Kobi and I just watched “I Bought a Zoo’ and of course, when I see movies that bring up death in a way that I can envision in my loving family life, it gets me. Especially the part when the husband misses him wife. Where Matt Damon sits on the kitchen floor and clicks past the first of forty-two pictures and allows himself to mourn. And when they go to the coffee shop and he tells the girl that mom is sitting right there. and they see her, they see her, THEY SEE HER. The girls says, “Hi Mommy” and the boy says, “Hi Mommy” and the dad talks to her, and she smiles at him again and says, “Why not?”

And that kills me, cuz I see that too. And I see so much at the same time. I see Kobi or I dying and the other finding our Highest Self to be there for our kids. I see a family filling the void with something beautiful that could not have existed had the mother not died. “I hear your voice inside me, I see your face everywhere” (Pat Benatar) and I see ‘a dear friend’, the one I am mourning. And I keep thinking it’s done, and now I can just celebrate and rejoice and see him dancing in my life the way Matt Damon sees his wife in the blue-flowered white dress dancing in the kitchen field.

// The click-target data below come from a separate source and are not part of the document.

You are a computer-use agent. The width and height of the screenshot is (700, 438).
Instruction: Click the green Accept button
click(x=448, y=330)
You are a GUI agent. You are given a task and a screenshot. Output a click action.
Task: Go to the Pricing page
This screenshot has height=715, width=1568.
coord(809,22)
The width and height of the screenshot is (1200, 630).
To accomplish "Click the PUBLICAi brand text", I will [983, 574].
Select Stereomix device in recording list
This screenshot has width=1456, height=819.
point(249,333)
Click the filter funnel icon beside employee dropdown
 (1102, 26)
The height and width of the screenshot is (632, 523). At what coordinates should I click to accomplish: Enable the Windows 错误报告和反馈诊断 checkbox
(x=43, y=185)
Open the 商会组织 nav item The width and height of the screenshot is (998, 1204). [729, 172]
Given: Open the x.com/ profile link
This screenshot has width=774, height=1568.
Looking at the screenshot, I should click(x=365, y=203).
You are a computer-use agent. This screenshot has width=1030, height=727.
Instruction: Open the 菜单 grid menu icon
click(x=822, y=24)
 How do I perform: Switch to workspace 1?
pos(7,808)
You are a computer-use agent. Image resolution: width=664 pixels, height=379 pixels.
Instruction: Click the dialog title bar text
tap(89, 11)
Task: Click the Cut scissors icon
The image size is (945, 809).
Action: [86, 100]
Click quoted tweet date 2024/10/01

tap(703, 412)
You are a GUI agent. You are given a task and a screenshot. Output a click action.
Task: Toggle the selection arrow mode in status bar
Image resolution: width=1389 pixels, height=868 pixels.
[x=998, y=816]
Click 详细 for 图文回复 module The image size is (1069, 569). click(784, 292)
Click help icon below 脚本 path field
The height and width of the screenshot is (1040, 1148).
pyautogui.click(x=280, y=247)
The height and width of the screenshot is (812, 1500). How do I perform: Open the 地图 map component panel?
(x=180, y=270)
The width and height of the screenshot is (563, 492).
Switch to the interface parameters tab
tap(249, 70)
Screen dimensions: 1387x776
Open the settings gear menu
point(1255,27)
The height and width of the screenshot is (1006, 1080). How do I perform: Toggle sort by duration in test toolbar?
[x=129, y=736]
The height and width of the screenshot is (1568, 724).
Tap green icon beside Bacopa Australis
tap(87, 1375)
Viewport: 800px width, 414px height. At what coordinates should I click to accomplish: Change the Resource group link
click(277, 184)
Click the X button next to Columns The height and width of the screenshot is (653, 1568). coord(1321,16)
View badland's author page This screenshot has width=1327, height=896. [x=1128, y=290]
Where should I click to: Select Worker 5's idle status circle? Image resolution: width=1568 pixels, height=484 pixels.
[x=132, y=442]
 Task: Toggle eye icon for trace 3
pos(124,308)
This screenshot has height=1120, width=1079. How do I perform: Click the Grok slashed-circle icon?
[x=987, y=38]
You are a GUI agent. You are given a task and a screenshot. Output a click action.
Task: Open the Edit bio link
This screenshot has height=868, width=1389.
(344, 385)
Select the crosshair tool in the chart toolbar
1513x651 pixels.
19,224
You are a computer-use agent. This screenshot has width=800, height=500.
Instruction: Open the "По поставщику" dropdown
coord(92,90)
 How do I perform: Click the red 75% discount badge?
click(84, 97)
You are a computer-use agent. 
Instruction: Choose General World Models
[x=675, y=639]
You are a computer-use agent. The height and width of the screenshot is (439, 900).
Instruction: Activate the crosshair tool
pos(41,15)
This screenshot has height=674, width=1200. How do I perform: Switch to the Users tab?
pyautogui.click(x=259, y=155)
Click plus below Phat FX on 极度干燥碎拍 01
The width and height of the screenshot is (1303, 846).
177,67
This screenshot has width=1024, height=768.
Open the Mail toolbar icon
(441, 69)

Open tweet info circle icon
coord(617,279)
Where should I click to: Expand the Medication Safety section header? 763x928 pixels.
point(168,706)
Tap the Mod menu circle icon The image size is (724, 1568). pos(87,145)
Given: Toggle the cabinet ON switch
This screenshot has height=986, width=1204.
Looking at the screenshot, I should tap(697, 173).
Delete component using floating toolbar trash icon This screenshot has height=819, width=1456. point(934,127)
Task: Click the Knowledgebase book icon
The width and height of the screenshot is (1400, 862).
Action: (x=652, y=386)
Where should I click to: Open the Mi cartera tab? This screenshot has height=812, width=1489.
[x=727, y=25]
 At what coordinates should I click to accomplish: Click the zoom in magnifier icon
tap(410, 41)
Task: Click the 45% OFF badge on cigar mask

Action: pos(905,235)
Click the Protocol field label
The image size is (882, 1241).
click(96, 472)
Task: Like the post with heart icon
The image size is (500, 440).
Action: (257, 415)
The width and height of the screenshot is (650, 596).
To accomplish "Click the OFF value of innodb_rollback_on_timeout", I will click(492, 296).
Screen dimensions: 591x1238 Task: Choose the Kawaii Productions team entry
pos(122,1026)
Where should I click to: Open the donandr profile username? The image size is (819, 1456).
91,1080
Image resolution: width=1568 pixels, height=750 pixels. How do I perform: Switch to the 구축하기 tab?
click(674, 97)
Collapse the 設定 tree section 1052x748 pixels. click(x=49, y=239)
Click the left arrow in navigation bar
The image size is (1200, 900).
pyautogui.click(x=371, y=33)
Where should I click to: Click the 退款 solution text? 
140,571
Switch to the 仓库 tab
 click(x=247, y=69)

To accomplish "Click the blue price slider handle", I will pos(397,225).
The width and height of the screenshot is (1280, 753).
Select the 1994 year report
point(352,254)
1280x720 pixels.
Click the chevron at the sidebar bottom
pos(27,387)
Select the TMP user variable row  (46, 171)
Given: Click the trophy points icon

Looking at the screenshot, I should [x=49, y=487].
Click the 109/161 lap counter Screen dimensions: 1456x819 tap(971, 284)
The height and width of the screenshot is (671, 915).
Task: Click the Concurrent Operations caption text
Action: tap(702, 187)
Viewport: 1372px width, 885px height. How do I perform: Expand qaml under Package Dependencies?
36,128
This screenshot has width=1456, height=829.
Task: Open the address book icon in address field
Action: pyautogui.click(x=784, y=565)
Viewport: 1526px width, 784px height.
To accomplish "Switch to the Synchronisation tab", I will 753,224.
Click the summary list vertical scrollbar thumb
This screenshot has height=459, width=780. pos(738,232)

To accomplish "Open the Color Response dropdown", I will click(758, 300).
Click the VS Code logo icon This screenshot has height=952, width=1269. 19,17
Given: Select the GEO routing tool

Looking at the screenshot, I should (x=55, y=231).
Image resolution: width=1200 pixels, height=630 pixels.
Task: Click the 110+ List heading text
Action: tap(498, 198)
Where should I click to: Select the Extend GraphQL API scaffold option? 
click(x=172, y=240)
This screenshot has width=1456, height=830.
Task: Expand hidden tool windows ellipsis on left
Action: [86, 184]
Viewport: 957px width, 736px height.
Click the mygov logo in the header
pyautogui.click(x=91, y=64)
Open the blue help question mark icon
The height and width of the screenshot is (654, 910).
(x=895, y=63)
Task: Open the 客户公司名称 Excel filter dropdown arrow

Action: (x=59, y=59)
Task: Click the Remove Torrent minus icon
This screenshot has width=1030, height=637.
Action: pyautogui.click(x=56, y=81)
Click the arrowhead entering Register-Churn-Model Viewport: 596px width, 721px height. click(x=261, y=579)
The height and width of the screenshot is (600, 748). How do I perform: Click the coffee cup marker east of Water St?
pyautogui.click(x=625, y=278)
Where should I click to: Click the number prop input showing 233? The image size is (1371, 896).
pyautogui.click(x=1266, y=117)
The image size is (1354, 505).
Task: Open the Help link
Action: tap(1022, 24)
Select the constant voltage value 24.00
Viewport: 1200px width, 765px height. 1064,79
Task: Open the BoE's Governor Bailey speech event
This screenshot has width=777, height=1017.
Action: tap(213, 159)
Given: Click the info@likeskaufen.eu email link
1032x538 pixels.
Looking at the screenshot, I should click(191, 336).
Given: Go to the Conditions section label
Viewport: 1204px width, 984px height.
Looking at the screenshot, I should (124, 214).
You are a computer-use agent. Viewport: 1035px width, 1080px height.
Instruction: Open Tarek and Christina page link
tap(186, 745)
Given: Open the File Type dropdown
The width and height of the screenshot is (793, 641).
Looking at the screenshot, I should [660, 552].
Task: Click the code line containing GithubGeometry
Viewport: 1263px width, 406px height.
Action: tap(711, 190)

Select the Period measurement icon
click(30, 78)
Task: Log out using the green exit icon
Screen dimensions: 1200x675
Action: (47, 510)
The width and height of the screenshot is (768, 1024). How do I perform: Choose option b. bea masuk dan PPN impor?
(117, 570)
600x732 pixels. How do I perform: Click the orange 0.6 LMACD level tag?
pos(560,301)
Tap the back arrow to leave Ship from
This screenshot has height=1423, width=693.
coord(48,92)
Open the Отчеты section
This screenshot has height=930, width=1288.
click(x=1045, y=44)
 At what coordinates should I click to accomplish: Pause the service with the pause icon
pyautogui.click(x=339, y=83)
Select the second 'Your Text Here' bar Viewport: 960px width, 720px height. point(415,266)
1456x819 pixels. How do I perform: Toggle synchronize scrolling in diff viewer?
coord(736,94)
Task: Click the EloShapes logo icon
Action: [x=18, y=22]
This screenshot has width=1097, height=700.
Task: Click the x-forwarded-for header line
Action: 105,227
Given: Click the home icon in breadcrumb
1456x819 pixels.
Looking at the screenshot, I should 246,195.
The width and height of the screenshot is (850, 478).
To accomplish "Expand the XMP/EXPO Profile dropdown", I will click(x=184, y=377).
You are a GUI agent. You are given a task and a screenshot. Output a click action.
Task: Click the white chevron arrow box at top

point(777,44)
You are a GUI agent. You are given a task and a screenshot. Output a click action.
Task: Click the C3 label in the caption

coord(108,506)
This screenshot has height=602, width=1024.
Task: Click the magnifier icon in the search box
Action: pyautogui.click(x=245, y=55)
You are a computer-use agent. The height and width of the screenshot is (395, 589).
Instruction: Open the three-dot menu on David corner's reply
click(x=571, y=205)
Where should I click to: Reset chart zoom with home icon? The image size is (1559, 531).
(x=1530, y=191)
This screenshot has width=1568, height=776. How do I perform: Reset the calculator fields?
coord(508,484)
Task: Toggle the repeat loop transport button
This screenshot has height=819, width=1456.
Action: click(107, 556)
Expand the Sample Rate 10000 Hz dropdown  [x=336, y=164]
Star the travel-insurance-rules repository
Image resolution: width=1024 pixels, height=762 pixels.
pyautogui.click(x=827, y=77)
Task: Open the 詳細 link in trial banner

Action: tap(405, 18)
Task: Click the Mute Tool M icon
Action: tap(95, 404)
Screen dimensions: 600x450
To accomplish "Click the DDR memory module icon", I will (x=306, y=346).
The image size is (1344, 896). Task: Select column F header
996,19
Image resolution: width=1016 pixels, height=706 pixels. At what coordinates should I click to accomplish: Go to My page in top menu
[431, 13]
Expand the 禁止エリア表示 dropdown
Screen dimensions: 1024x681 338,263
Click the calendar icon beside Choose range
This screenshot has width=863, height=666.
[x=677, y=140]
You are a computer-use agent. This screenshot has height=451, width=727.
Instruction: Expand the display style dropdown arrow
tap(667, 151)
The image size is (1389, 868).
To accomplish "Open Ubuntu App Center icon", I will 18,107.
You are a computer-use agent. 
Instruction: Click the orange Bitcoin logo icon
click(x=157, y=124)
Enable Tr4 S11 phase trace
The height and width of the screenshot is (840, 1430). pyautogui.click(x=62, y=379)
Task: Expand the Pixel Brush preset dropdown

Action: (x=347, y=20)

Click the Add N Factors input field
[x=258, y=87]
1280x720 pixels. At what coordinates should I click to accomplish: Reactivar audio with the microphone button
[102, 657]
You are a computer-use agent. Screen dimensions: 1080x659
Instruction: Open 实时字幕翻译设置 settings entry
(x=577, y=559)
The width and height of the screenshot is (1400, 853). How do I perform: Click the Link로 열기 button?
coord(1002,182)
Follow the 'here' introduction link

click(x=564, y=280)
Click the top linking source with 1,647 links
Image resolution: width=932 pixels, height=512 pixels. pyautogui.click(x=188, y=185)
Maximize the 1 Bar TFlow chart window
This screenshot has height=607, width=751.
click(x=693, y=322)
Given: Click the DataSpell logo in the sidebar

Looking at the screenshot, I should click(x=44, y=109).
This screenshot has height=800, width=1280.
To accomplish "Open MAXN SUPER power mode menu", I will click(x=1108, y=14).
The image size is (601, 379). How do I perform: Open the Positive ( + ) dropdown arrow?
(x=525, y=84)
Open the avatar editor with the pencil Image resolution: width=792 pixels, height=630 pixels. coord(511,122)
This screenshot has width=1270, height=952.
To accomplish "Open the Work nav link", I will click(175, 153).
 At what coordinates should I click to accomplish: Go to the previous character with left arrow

And I can’t yet. Damn it. I can’t. I see his face in the faces of backpackers up and down the street. I see his face at the disco when we are out having the best time. I see his face in this ally, smiling at me the way he did when he gave me strength, when he told me with his eyes, “I love you. I believe in you. You are strong. Carry on. ” And I miss him. Death is a shitty thing, especially when the person is not dead dead. Especially when you know the person is still there, or could be there; that the potential of that person you love is still a heartbeat away, but, alas, you must keep him dead for that is what is. And that hurts. A lot.

And so, watching this movie did a lot of things. Besides the cockroach, the farting, the King of Cambodia, the family and God-I-love-my-amazing-Kobi things it brings up; it brings up my journey through my own pain. It brings up whatever is so raw and unresolved in the death of ‘a dear friend’ that keeps gripping me, alone and in silence. It brings up what I am meant to look at. For that is what I desire, to look and really see.

“Vipasana” means to see, but to really see things as they truly are. And God, I wish to see, see; not through my emotional filters, not through my desires and attachment (which according to Buddhism is the root of all suffering. Amen! I see it!);  not through my unresolved soul issues, not through my addiction to pain; but to see.

So, it’s now 4am, damn it, I can hear a rooster. I’m doing Vipasana, seeing what is. In three, two, one….

Vipasana is the fan turning cooling my legs.

Vipasana is what is which is what is.

Vipasana is me being sad and longing and attaching to what is not.

Vipasna is my head throbbing.

Vipasana is the fart I mentioned earlier at the nomadic family travel blog.

Vipasana is me loving to write.

Vipasana is my uncle accepting my facebook friendship request, which could get weird.

Vipasana is my husband loving me and being committed to me for life.

Vipasana is my son waking up from my screaming about the cockroach and saying, “Mom, do you know why the cockroach climbed up your leg?”

“No, son, why did the cockroarch climb up my leg?”

“He wanted to kiss you, ” and then he softly smiles and drifts back to sleep.

That’s vipasana.

Vipasana is my someone who helped me for a long time, mad, because I hurt her feelings and me feeling so sad about that.

Vipasana is my mind drifting and my fingers clicking to see my facebook status and triberr account updates.

Vipasana is the wisps of hair on the right side of my face covering my view as they sway to the fan’s song.

Vipasana is my soul slowly awakening to herself.

Vipasana is my right toe pushing against the laptop.

Vipasana is the soft smile creeping onto my face as I enjoy observing all that is and I feel my mood changing.

Vipasana is loving myself for being a hopeless romantic, an overly emotional/highly sensitive fool.